[[ DATASET CONTENT, beginning ]]
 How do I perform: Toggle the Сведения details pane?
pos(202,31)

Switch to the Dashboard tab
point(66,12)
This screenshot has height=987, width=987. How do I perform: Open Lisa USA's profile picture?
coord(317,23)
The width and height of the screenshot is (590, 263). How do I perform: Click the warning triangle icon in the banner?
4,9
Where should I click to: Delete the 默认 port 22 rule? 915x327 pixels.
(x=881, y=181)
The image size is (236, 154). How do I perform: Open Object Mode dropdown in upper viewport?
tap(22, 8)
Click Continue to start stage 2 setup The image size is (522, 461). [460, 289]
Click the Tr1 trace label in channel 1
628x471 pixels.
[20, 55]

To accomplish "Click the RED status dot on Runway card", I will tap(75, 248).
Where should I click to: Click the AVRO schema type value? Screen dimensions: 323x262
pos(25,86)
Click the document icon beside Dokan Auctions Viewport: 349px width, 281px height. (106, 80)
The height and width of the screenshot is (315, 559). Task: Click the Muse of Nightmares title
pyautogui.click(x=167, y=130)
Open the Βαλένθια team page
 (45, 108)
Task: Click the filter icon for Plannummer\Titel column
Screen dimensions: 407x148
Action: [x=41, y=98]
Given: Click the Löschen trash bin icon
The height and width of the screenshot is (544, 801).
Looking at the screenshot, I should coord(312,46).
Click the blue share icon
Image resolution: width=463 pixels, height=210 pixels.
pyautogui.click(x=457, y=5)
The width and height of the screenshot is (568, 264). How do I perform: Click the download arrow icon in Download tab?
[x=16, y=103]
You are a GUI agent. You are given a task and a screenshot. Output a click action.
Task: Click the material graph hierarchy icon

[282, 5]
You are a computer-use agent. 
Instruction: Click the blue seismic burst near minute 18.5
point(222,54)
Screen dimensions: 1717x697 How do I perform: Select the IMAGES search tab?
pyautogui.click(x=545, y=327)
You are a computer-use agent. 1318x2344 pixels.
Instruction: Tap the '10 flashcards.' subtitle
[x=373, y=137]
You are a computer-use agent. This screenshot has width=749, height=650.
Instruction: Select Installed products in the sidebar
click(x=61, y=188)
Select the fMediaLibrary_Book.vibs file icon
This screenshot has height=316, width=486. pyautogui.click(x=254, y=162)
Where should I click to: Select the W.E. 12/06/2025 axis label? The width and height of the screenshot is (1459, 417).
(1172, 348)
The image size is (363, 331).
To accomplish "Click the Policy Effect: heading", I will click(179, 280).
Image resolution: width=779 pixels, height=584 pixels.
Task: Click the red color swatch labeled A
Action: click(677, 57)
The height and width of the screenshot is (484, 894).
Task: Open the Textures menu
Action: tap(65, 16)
[[ DATASET CONTENT, end ]]
■ WORK INSTRUCTION: Return the data in full, exactly as it appears above.

■ TASK OUTPUT:
 How do I perform: Toggle the Сведения details pane?
pos(202,31)

Switch to the Dashboard tab
point(66,12)
This screenshot has height=987, width=987. How do I perform: Open Lisa USA's profile picture?
coord(317,23)
The width and height of the screenshot is (590, 263). How do I perform: Click the warning triangle icon in the banner?
4,9
Where should I click to: Delete the 默认 port 22 rule? 915x327 pixels.
(x=881, y=181)
The image size is (236, 154). How do I perform: Open Object Mode dropdown in upper viewport?
tap(22, 8)
Click Continue to start stage 2 setup The image size is (522, 461). [460, 289]
Click the Tr1 trace label in channel 1
628x471 pixels.
[20, 55]

To accomplish "Click the RED status dot on Runway card", I will tap(75, 248).
Where should I click to: Click the AVRO schema type value? Screen dimensions: 323x262
pos(25,86)
Click the document icon beside Dokan Auctions Viewport: 349px width, 281px height. (106, 80)
The height and width of the screenshot is (315, 559). Task: Click the Muse of Nightmares title
pyautogui.click(x=167, y=130)
Open the Βαλένθια team page
 (45, 108)
Task: Click the filter icon for Plannummer\Titel column
Screen dimensions: 407x148
Action: [x=41, y=98]
Given: Click the Löschen trash bin icon
The height and width of the screenshot is (544, 801).
Looking at the screenshot, I should coord(312,46).
Click the blue share icon
Image resolution: width=463 pixels, height=210 pixels.
pyautogui.click(x=457, y=5)
The width and height of the screenshot is (568, 264). How do I perform: Click the download arrow icon in Download tab?
[x=16, y=103]
You are a GUI agent. You are given a task and a screenshot. Output a click action.
Task: Click the material graph hierarchy icon

[282, 5]
You are a computer-use agent. 
Instruction: Click the blue seismic burst near minute 18.5
point(222,54)
Screen dimensions: 1717x697 How do I perform: Select the IMAGES search tab?
pyautogui.click(x=545, y=327)
You are a computer-use agent. 1318x2344 pixels.
Instruction: Tap the '10 flashcards.' subtitle
[x=373, y=137]
You are a computer-use agent. This screenshot has width=749, height=650.
Instruction: Select Installed products in the sidebar
click(x=61, y=188)
Select the fMediaLibrary_Book.vibs file icon
This screenshot has height=316, width=486. pyautogui.click(x=254, y=162)
Where should I click to: Select the W.E. 12/06/2025 axis label? The width and height of the screenshot is (1459, 417).
(1172, 348)
The image size is (363, 331).
To accomplish "Click the Policy Effect: heading", I will click(179, 280).
Image resolution: width=779 pixels, height=584 pixels.
Task: Click the red color swatch labeled A
Action: click(677, 57)
The height and width of the screenshot is (484, 894).
Task: Open the Textures menu
Action: tap(65, 16)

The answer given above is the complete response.